#### [EXERCISE TASK]
Reproduce the records below word for word, starting at the first line and ending at the line that contains "click(378, 774)", with both of those lines included.

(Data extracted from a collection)
====================

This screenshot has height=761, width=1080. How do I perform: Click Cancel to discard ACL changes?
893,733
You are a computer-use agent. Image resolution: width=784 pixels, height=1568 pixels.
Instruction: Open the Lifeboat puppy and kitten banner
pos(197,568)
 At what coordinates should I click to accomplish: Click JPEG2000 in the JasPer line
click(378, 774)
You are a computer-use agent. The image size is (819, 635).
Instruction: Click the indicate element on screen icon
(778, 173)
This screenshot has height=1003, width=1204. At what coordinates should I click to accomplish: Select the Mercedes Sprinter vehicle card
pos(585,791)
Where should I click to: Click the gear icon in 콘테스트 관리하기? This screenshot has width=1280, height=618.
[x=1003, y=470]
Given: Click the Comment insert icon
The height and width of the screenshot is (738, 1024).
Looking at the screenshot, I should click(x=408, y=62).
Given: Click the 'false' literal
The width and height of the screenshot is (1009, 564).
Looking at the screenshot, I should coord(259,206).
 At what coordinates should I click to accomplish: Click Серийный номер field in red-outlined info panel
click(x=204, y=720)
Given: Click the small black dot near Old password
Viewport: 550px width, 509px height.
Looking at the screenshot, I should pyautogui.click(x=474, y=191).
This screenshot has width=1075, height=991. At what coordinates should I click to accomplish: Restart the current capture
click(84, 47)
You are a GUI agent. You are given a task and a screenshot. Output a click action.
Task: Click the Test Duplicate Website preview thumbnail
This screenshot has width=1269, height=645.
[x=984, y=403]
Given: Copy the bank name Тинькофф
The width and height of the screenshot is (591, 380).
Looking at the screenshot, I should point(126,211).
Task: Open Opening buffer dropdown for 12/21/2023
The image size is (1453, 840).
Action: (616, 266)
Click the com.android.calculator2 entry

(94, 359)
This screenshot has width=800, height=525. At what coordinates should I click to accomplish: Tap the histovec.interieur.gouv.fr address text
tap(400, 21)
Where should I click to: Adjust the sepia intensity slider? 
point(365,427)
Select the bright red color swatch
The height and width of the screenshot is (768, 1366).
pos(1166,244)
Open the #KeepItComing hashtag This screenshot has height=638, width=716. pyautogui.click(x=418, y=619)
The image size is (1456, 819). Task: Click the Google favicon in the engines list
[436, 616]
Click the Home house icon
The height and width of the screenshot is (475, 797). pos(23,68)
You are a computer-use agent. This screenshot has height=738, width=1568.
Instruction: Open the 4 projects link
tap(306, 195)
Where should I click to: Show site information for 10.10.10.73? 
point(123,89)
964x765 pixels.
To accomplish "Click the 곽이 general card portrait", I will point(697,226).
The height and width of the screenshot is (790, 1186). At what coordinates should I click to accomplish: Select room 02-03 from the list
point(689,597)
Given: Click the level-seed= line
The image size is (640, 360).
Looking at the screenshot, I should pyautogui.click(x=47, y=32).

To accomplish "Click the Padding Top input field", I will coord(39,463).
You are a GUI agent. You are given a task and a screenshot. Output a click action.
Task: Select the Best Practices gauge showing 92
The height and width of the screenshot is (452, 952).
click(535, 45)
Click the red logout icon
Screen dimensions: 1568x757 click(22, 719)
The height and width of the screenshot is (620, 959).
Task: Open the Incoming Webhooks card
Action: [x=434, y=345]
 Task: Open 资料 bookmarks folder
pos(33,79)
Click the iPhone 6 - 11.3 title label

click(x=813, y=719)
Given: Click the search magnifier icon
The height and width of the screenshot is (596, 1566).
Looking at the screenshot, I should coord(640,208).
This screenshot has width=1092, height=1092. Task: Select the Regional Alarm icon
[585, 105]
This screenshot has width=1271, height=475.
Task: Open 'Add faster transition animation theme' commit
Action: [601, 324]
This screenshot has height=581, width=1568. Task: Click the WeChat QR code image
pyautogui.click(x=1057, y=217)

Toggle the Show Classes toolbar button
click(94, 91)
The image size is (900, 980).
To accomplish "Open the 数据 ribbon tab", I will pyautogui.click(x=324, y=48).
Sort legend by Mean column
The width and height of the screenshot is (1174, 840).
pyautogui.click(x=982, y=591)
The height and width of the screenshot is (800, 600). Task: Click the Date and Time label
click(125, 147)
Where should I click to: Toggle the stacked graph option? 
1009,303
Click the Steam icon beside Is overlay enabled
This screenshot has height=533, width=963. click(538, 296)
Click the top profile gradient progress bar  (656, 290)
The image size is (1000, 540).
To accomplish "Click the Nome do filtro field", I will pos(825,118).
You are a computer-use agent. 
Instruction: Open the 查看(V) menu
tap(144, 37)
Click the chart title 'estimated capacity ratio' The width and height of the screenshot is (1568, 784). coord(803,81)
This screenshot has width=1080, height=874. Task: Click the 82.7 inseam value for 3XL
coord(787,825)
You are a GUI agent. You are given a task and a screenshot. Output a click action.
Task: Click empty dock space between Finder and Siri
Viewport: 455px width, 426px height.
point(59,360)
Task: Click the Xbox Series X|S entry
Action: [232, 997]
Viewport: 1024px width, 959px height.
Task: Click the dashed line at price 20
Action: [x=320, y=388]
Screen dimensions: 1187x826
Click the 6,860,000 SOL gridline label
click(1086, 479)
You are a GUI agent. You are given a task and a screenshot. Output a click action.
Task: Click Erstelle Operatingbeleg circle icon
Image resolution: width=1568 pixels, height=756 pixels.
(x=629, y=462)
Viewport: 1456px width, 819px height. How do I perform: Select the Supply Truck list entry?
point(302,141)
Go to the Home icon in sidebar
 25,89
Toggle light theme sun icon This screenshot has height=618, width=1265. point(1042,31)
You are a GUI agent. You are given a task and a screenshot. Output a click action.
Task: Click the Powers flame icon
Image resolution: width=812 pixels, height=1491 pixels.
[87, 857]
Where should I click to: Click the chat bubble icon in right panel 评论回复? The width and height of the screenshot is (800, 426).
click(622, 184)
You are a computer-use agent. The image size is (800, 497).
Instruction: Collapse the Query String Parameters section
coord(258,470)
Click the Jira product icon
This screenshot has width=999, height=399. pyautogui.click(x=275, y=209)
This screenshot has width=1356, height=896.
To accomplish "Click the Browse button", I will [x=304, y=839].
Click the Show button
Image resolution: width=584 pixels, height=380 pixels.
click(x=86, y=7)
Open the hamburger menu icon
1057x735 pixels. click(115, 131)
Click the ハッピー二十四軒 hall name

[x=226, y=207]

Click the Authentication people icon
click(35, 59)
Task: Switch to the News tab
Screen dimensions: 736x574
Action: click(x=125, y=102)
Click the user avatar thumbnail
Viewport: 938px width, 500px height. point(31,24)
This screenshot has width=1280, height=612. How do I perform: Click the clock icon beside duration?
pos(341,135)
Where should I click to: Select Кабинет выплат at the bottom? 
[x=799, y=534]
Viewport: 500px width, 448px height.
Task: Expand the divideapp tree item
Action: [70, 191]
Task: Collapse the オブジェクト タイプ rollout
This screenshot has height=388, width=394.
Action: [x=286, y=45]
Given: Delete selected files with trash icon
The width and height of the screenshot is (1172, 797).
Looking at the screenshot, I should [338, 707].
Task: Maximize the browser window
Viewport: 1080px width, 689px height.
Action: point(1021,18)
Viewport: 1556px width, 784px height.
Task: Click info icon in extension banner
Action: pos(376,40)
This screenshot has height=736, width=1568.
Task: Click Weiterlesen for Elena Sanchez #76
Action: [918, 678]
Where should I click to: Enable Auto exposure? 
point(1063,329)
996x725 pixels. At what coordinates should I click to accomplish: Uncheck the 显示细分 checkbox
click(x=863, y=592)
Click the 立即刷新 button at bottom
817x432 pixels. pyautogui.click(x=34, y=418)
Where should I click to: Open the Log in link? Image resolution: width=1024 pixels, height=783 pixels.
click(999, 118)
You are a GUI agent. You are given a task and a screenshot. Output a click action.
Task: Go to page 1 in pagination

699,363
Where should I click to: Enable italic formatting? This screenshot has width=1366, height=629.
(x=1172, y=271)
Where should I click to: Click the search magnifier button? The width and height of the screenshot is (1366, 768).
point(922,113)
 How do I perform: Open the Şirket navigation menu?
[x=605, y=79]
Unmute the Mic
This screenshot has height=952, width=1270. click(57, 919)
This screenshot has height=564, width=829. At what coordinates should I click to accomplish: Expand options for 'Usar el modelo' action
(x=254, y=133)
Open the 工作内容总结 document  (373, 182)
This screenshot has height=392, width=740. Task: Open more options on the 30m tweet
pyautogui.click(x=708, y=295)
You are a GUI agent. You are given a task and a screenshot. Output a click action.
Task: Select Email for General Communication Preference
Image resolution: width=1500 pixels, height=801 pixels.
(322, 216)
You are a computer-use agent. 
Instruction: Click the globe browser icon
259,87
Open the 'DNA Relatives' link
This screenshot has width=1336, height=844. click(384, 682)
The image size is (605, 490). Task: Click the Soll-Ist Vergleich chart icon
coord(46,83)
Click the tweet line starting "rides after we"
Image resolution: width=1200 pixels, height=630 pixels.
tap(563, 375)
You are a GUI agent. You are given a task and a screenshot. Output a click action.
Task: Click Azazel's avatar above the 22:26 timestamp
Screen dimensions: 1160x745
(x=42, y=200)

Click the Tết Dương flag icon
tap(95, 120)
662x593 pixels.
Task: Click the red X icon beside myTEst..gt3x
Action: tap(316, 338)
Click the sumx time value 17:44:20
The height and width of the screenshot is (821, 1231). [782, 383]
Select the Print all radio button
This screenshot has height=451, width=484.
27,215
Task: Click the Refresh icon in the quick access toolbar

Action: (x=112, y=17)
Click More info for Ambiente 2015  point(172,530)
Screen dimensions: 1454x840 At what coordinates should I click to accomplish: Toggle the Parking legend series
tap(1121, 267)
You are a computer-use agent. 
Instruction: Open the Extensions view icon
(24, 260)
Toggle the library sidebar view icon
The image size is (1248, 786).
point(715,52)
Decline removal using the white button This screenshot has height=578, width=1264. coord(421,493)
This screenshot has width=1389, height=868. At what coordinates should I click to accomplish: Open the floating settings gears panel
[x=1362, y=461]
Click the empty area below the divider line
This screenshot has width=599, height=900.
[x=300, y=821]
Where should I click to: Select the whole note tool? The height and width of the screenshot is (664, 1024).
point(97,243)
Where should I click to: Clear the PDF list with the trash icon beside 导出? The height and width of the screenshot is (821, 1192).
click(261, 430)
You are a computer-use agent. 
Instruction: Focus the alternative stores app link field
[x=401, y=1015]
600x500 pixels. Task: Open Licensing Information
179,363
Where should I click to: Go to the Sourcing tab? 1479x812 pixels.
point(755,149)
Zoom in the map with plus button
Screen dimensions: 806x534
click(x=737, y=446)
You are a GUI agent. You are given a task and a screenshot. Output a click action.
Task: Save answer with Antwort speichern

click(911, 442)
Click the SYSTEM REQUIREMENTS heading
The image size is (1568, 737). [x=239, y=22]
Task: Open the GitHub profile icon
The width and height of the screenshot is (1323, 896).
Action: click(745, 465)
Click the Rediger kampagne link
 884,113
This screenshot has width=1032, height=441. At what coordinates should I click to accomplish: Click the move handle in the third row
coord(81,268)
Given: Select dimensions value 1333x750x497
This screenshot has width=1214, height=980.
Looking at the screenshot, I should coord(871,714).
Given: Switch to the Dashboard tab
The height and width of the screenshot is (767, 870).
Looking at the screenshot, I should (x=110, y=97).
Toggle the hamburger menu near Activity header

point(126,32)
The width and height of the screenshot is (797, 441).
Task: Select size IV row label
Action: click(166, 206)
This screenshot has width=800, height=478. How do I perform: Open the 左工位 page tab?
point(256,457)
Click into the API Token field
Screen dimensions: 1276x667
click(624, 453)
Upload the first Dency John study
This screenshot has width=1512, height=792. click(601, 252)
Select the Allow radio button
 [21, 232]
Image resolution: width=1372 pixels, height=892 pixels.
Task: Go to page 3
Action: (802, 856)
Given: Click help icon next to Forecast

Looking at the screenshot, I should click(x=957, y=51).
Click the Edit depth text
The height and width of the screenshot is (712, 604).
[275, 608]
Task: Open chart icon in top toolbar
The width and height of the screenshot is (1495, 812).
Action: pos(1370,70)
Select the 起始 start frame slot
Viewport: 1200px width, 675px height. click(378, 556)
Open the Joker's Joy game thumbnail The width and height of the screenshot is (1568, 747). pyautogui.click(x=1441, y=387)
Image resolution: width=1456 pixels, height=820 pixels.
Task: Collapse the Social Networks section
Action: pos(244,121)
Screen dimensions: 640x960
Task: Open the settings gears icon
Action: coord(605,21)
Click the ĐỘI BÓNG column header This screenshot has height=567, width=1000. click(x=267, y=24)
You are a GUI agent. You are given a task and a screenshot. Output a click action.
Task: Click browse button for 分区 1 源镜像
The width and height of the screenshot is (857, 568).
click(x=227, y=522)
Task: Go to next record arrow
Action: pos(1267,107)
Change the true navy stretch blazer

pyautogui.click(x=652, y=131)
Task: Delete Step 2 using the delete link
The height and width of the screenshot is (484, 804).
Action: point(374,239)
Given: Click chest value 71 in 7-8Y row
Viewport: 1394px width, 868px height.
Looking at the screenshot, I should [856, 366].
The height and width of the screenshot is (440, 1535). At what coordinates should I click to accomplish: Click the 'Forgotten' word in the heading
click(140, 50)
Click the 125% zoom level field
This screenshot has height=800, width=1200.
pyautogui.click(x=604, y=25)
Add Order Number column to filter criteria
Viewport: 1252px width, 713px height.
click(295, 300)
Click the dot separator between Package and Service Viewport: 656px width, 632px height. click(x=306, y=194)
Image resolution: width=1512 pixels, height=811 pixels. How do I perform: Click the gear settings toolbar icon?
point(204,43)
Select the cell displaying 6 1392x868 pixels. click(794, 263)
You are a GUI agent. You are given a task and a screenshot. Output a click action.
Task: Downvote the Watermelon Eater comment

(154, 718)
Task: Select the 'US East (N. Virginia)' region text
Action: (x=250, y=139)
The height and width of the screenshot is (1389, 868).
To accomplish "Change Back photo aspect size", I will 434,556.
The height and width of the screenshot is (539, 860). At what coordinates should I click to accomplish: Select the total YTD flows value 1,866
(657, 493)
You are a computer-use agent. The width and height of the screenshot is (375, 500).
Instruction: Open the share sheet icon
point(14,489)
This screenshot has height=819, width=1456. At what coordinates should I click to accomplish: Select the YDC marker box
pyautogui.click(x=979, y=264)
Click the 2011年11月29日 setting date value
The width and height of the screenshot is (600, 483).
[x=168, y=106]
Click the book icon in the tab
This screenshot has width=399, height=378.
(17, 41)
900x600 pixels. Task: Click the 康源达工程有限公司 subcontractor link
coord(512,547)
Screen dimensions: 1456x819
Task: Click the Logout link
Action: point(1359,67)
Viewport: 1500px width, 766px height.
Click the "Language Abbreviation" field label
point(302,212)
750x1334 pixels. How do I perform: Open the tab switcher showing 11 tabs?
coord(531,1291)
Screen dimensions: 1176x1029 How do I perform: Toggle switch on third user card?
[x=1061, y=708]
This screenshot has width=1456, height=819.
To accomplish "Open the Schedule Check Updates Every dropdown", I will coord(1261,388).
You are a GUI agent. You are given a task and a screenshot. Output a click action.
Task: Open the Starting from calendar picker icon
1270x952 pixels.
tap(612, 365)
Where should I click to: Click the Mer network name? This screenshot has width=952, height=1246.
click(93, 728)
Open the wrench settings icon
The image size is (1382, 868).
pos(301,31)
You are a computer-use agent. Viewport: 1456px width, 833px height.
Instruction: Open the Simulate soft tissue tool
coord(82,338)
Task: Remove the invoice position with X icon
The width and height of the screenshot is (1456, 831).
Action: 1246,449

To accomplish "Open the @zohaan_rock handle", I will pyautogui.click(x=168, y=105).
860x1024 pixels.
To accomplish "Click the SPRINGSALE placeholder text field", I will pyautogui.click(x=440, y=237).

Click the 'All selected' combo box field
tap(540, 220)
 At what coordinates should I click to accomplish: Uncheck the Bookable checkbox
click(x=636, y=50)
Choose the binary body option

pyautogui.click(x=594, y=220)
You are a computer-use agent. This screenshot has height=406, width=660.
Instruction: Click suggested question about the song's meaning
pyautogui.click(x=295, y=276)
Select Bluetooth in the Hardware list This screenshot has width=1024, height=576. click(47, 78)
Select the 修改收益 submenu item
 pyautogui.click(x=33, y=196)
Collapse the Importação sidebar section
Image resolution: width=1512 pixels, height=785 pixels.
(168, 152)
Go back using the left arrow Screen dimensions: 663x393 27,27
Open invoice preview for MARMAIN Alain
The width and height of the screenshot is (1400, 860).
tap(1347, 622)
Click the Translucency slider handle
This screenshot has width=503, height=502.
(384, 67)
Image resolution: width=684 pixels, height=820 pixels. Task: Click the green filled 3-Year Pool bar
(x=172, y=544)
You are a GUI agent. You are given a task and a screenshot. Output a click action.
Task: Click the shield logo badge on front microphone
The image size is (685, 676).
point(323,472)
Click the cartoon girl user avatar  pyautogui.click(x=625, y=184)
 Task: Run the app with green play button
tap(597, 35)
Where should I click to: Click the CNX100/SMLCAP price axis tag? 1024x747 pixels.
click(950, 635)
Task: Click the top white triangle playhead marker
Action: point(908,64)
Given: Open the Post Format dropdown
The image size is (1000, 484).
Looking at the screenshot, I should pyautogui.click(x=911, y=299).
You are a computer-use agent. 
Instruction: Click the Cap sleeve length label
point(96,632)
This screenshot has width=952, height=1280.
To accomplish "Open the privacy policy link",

====================

#### [REPLY TO THE TASK]
This screenshot has height=761, width=1080. How do I perform: Click Cancel to discard ACL changes?
893,733
You are a computer-use agent. Image resolution: width=784 pixels, height=1568 pixels.
Instruction: Open the Lifeboat puppy and kitten banner
pos(197,568)
 At what coordinates should I click to accomplish: Click JPEG2000 in the JasPer line
click(378, 774)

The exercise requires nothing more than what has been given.